Copy the text lines of the records below exactly, without the pictures.

[START Data for this exercise]

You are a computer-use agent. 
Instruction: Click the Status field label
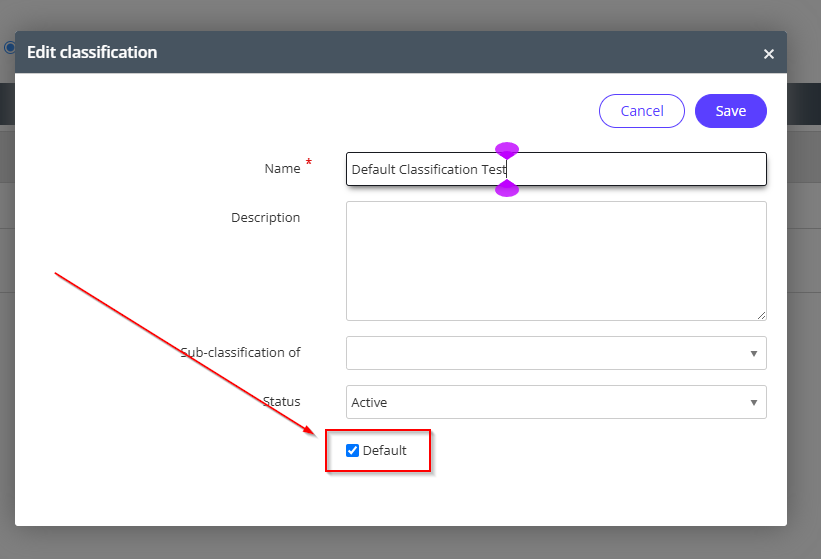coord(281,402)
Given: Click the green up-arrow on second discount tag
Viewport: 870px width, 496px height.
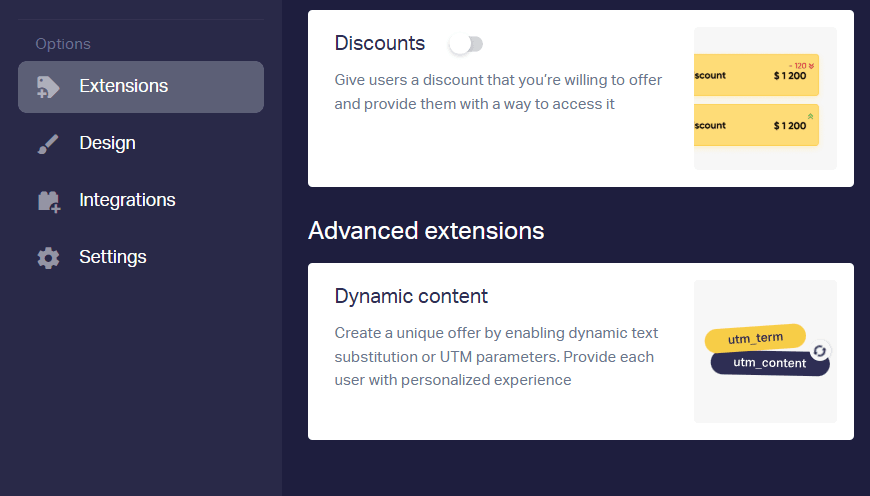Looking at the screenshot, I should click(x=811, y=116).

[END Data for this exercise]

● **Solution to this exercise**:
You are a computer-use agent. 
Instruction: Click the Status field label
coord(281,402)
Given: Click the green up-arrow on second discount tag
Viewport: 870px width, 496px height.
Looking at the screenshot, I should click(x=811, y=116).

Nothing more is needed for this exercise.